Myth 10: Cutting gluten from the diet is beneficial even if you don’t have Celiac Disease.
The gluten-free craze has led many people to believe that gluten is harmful and cutting it from your diet will result in a number of health benefits. However, going gluten-free is only beneficial to those who have celiac and gluten sensitivity. If you’re not gluten-intolerant, you likely won’t see any added benefit from cutting gluten (unless you’re replacing processed cakes, cookies, and other unhealthy foods with a healthier diet).

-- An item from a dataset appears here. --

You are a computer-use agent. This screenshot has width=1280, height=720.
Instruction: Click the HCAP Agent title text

Keep in mind, however, that celiac is notoriously difficult to diagnose. An estimated 2.5 million Americans are undiagnosed, so you may have celiac and not know it.

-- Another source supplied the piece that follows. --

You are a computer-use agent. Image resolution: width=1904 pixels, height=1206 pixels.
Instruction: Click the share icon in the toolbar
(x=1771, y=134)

Myth 11: A product with “gluten-free” on the label means it’s safe for someone with Celiac Disease to consume.
In 2013, the FDA released guidelines regarding gluten-free food labeling. According to these rules, a food can still be considered gluten-free if it contains 20 ppm (parts per million) gluten. However, because it is new legislation, it’s likely that all manufacturers aren’t fully abiding by it.
This can be particularly dangerous for people with gluten allergy, since even small amounts can cause serious side effects. The best way to determine if a food is really gluten-free is to check with the manufacturer. Ask if they actually test gluten levels in their products in a lab, and what the results are.
Myth 12: Celiac disease is easy to diagnose.
Diagnosing celiac disease involves a blood test, the tTG-IgA test, which detects the presence of antibodies that are higher in those with celiac disease. If the tests are positive, the doctor will order an endoscopic biopsy to confirm the diagnosis.
Although the test is about 98 percent accurate for people who have celiac, those who have certain autoimmune disorders such as Type 1 diabetes, liver disease, and Rheumatoid arthritis have a 5 percent chance of a false positive.
For people with celiac or gluten allergy, a gluten-free diet is a must. For others, it can be a foray into healthier eating. Whatever your reason for going gluten-free, knowing these common myths can help you make more informed decisions.